Forums

Experiment to find the relative value of variant pieces

Sort:
evert823

Here's an experiment in which we try to establish, between two variant pieces, Guard and Time Thief, which one is stronger. This procedure could work with any two variant pieces, so Guard and Time thief are just examples.

Let's first create a random position, in which we put two almost equal armies. Except that Black will get a Guard, and White a Time Thief. This is our random position, with Black to move (but that is also random):

We have verified that this random position is legal, and a bit balanced. For this we have checked with minmax search depth 3, and seen that there was no too unbalanced outcome.

Next, we will simply count the attacks on any square from each piece in each of the two armies. For this position, the outcome was -3, which indicates that Black is slightly better.

But now we do one more thing: search moves from this position, with a minmax depth 6. The evaluation function will still just count attacks. The outcome could now also be mate then that will earn a higher value.

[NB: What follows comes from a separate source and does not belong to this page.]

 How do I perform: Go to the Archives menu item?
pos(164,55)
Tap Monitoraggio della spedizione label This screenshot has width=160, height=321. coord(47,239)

For the above position, the outcome was -5,5. So Black was better, and that is in favor of the Guard.

Now realize that the Time Thief does not have normal attacks. We're not counting its attacking score directly. But it can still work together with allied pieces, and help to attack more squares.

Of course, this is just one random position. It could have contained some tactic by pure coincidence. But then we can generate any number of random positions, and repeat this procedure for all of them, and we'll get an average outcome.

When I did this with 100 random positions, and minmax search depth 6, I saw a total result of +89. So during this experiment, the Time Thief was stronger than the Guard.

evert823

I did this procedure to test Hunter against Rook, with depth 7 instead of 6, and 500 random positions. Result: totalscore +604, which means that a Hunter is slightly stronger than a Rook on an 8x8 board.

One of the positions:

HGMuller

I don't quite understand your procedure. Minimax is just a score-propagation scheme for establishing which of the evaluations in the tree leaves is the relevant one. So in the end your judgements about the positions are based on this evaluation function. And the most important contribution to evaluation in chess-like games is the material balance in terms of piece values. And the random positions you show are not tactically quiet at all; both sides have hanging pieces. So the principal variation will involve a lot of captures.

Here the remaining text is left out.